→ KUTIPAN DOKUMEN
■ ■ ■ ■

Setelah memperhatikan begitu luasnya objek kajian fiqih. dapatlah kita bayangkan seluas apa pula ruang lingkup pengajaran agama.

C.     C. Tujuan fiqih

tujuan ilmu fiqih adalah menerapkan hukun syara’ pada semua perbuatan dan ucapan manusia. Sehingga ilmu fiqih menjadi rujukan bagi seorang hakim dalam putusannya, seorang mufti dalam fatwanya dan seorang mukhallaf untuk mengetahui hukum syara’ atas ucapan dan perbuatannya. Ini adalah tujuan dari semua undang-undang yang ada pada umat manusia. Ia tidak memiliki tujuan kecuali menerapkan materi dan hukumnya terhadap ucapan dan perbuatan manusia. juga mengenalkan kepada mikallaf tentang hal-hal yang wajib dan yang haram baginya.
Dengan ilmu fiqih, kita dapat mengetahui bagaimana kita menyelenggarakan nikah, talak, bagaimana memelihara jiwa, harta dan kehormatan, tegasnya menetahui hukum-hukum yang harus berlaku dalam masyarakat umum.


2.      Perbedaan Ilmu Fiqih dan Ushul Fiqih

 Jelaslah perbedaan antara fiqih dan ushul fiqih, bahwa ushul fiqih merupakan metode (cara) yang harus ditempuh oleh ahli fiqih (faqih) di dalam menetapkan hukum-hukum syara’ bedasarkan dalil syar’i, serta mengklasifikasikan dalil-dali tersebut bedasarkan kualitasnya. Dalil dari Al Qur’an harus didahulukan  dari pada qiyas serta dalil-dalil lain yang tidak berdasarkan nash Al- Qur’an dan Hadits. Sedangkan fiqih adalah hasil hukum-hukum syar’i bedasarkan methode-methode tersebut.

■ ■ ■ ■

→ INSTRUKSI TERTULIS 1
Kutip seluruh baris catatan tanpa mengubah satu kata pun.
Kutipan tentang fiqih ini tidak berhubungan dengan catatan.

Catatan
■ ■ ■ ■

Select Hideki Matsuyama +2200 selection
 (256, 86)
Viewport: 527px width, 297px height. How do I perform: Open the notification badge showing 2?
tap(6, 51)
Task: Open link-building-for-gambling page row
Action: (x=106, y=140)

■ ■ ■ ■

→ INSTRUKSI TERTULIS 2
Sunting bagian kutipan tentang fiqih, mulai dari "tujuan ilmu fiqih" sampai "dalam masyarakat umum.", dengan mengganti "hakim" menjadi "qadi".

→ PENYELESAIAN 1
Select Hideki Matsuyama +2200 selection
 (256, 86)
Viewport: 527px width, 297px height. How do I perform: Open the notification badge showing 2?
tap(6, 51)
Task: Open link-building-for-gambling page row
Action: (x=106, y=140)

→ PENYELESAIAN 2
tujuan ilmu fiqih adalah menerapkan hukun syara’ pada semua perbuatan dan ucapan manusia. Sehingga ilmu fiqih menjadi rujukan bagi seorang qadi dalam putusannya, seorang mufti dalam fatwanya dan seorang mukhallaf untuk mengetahui hukum syara’ atas ucapan dan perbuatannya. Ini adalah tujuan dari semua undang-undang yang ada pada umat manusia. Ia tidak memiliki tujuan kecuali menerapkan materi dan hukumnya terhadap ucapan dan perbuatan manusia. juga mengenalkan kepada mikallaf tentang hal-hal yang wajib dan yang haram baginya.
Dengan ilmu fiqih, kita dapat mengetahui bagaimana kita menyelenggarakan nikah, talak, bagaimana memelihara jiwa, harta dan kehormatan, tegasnya menetahui hukum-hukum yang harus berlaku dalam masyarakat umum.